Furthermore, the international community has taken on an important role in promoting transparency in developing countries and has recognized that in some areas, such as corruption, developed countries also need to take corrective steps. The OECD Convention on Combating Bribery in International Business Transactions obliges its signatory countries to treat corruption of a foreign public official just as they would corruption of a national public official. The U.K. Extractive Industry Transparency Initiative encourages both governments and companies operating in natural resource- exporting countries to disclose revenues and payments, thereby improving data quality and reducing the scope for misallocation of funds.
For their part, the IMF, the World Bank, and other international agencies have supported greater transparency through a variety of means, including through their lending conditions. In Uganda, public expenditure tracking surveys helped dramatically increase the ratio of actual primary education spending to the centrally budgeted allocation. The IMF’s fiscal transparency code promotes government accountability. Likewise, its transparency code for monetary and financial policies can help reduce noncompetitive practices in the financial sector.

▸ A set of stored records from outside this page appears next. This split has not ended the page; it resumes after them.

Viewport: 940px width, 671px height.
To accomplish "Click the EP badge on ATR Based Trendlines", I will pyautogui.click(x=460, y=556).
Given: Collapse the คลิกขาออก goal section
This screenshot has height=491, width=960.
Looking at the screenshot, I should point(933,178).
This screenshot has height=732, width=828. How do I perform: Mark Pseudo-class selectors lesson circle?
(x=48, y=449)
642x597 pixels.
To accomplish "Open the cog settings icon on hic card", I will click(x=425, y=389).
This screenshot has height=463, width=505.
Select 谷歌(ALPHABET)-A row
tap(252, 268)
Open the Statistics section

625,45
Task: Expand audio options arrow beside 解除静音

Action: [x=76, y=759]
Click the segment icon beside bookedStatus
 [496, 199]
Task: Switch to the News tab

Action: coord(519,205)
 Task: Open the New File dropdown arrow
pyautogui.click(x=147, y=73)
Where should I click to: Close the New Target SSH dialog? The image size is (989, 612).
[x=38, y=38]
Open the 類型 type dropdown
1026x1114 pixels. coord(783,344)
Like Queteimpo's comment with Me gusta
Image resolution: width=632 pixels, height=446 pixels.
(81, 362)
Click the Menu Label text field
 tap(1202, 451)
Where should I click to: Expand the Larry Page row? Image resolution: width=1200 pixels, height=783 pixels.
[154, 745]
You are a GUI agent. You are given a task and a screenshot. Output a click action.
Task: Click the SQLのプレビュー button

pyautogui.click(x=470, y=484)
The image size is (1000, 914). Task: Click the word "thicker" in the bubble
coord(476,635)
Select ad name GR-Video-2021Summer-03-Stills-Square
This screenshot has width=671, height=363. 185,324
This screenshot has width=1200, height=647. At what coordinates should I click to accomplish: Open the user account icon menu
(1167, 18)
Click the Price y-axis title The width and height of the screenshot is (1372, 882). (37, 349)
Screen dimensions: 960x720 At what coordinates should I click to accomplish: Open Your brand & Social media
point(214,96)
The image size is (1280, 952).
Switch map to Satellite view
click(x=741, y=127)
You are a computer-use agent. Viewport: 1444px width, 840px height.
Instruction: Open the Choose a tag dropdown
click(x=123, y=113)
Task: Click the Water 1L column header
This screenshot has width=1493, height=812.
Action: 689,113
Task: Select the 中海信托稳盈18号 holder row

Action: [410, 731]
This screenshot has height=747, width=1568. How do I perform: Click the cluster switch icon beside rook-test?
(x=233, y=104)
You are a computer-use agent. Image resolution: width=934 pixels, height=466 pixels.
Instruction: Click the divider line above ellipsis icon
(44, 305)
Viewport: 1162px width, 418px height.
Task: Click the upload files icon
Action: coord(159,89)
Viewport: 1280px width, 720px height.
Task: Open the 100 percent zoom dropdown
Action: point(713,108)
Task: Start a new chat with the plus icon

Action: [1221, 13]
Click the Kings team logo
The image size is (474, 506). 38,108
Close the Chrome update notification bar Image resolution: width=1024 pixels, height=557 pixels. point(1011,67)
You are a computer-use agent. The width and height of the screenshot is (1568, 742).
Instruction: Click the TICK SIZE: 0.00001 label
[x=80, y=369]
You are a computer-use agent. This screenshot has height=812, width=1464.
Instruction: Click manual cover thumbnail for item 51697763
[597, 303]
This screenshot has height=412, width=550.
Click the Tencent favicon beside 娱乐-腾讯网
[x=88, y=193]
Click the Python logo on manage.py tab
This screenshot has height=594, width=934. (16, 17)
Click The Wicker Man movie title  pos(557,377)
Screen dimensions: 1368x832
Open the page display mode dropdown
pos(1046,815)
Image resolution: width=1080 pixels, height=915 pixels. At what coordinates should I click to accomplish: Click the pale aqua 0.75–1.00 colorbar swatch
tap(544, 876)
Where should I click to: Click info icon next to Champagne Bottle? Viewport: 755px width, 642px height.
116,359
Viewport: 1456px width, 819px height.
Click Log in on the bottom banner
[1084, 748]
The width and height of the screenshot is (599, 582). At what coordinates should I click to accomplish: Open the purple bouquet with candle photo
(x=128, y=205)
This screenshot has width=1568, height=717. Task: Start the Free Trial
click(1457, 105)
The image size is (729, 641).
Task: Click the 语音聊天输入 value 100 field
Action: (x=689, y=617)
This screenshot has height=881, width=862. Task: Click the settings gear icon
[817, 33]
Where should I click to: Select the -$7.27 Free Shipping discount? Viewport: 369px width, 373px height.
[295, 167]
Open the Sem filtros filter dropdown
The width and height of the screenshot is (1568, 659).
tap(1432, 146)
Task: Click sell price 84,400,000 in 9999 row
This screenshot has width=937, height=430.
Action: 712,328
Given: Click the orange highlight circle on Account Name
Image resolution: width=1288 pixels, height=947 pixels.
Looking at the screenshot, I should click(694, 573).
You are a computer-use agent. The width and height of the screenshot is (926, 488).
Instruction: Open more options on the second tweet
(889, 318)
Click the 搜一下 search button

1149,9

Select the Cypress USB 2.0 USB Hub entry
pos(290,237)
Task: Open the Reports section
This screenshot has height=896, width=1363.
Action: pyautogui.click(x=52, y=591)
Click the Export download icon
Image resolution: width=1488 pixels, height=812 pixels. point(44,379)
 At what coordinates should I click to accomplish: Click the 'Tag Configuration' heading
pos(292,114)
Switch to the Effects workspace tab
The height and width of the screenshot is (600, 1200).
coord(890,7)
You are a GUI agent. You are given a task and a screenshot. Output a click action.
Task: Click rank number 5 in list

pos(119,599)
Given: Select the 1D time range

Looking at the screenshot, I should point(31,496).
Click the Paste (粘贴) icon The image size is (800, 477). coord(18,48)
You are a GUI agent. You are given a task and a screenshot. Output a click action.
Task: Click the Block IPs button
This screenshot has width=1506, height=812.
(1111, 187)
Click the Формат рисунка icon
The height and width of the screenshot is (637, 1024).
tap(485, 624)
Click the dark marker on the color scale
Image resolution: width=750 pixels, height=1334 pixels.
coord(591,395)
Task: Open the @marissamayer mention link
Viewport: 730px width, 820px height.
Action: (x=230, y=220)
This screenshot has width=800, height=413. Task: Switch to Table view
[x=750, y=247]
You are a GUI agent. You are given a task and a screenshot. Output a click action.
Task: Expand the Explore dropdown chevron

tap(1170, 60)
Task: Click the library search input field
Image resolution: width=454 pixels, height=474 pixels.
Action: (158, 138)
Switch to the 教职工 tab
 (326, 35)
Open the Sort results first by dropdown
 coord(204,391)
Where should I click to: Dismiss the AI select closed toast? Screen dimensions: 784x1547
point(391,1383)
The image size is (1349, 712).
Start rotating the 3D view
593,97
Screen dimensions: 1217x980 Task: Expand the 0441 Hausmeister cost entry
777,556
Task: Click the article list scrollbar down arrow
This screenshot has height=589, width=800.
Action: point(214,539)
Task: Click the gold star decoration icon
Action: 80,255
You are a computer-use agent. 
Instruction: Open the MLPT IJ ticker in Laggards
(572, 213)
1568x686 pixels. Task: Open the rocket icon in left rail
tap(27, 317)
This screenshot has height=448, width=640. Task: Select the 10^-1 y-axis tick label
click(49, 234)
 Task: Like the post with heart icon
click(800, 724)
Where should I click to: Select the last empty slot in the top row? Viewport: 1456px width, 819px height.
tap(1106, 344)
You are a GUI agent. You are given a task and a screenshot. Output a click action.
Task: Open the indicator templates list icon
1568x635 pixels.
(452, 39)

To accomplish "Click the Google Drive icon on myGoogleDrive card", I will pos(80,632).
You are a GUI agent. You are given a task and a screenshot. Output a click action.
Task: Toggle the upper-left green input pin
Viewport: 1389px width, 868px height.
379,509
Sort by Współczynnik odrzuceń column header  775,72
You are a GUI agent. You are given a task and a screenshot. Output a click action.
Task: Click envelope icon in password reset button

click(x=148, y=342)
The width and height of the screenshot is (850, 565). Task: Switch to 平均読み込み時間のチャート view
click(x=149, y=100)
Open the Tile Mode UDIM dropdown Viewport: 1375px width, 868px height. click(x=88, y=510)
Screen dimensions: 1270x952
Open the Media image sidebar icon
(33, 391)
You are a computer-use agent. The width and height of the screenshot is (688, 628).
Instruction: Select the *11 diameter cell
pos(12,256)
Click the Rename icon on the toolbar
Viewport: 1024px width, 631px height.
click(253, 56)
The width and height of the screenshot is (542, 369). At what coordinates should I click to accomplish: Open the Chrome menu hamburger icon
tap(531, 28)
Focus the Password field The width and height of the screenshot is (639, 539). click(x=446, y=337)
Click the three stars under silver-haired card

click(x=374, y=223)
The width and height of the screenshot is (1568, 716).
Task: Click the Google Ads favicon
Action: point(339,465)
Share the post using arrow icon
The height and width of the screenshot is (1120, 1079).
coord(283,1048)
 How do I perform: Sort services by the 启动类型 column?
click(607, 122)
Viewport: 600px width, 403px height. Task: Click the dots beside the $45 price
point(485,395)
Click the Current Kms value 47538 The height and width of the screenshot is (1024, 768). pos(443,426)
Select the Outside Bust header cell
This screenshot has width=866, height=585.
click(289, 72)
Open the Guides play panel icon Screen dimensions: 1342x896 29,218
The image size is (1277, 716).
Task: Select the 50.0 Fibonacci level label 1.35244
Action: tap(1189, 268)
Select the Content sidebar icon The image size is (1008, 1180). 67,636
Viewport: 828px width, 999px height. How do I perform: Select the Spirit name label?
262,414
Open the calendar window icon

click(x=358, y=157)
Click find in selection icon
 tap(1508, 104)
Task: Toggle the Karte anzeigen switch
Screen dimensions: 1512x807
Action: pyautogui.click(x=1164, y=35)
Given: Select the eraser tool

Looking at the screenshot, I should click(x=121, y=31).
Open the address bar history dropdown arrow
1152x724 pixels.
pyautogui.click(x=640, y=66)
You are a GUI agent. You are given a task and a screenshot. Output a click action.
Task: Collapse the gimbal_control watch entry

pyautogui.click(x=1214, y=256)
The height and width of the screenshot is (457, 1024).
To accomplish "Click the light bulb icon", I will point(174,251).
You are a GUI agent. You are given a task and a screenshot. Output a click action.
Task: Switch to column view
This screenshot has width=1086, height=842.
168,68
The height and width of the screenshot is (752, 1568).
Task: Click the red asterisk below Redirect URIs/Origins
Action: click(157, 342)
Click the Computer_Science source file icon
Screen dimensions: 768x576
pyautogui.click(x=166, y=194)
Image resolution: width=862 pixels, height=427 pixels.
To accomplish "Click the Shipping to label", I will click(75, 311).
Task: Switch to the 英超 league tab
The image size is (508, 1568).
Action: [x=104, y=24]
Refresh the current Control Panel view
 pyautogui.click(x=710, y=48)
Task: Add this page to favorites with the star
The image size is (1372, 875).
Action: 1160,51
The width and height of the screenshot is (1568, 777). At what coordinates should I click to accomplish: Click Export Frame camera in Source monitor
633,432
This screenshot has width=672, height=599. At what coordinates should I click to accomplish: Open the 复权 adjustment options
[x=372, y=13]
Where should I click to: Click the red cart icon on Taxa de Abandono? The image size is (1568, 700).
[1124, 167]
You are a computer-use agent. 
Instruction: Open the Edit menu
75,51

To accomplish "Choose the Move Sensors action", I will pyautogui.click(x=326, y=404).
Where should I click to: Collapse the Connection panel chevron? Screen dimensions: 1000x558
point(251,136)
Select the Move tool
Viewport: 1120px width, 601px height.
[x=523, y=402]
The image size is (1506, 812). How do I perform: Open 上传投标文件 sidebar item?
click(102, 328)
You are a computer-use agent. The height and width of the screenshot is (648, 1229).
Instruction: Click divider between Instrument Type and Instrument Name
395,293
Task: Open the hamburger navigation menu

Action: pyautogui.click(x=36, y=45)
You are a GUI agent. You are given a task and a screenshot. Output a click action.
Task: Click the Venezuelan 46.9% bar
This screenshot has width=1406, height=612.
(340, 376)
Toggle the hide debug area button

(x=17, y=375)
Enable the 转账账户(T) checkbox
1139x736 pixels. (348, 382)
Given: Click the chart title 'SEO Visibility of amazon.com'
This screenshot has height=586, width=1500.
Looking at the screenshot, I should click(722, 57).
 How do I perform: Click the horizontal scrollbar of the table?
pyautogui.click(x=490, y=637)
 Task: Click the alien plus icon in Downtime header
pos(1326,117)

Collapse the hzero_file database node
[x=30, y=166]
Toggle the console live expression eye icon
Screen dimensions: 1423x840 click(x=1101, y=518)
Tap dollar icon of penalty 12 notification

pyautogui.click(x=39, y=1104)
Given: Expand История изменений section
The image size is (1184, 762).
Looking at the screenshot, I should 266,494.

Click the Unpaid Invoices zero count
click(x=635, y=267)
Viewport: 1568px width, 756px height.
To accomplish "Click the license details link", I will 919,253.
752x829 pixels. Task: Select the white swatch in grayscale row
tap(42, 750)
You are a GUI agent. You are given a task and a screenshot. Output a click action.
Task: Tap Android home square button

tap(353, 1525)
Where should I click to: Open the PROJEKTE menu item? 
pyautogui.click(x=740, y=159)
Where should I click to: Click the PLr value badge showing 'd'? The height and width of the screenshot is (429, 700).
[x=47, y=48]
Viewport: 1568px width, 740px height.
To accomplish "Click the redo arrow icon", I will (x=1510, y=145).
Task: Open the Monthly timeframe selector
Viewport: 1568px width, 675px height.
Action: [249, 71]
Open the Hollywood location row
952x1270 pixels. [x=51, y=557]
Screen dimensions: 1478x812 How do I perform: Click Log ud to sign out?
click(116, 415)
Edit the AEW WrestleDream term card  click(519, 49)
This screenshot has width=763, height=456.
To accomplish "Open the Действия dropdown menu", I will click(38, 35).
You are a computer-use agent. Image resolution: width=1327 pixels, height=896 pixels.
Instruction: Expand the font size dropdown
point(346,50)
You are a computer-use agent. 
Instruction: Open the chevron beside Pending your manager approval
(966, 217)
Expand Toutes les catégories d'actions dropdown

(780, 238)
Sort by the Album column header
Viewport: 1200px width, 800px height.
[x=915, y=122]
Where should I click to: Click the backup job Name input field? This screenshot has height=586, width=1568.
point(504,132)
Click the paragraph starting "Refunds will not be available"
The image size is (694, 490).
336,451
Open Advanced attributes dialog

On aid flows and their effects on institutional quality, the WEO analysis does not provide the definitive word. In the coming years, a number of countries are likely to see a large increase in aid flows in relation to government expenditures. Therefore, both donors and individual recipient countries need to carefully consider the potential institutional implications and try to structure aid delivery—and accompanying policy measures—to minimize risks of any adverse effects. Improving institutions can be seen as also improving the effectiveness of aid in helping to reduce poverty.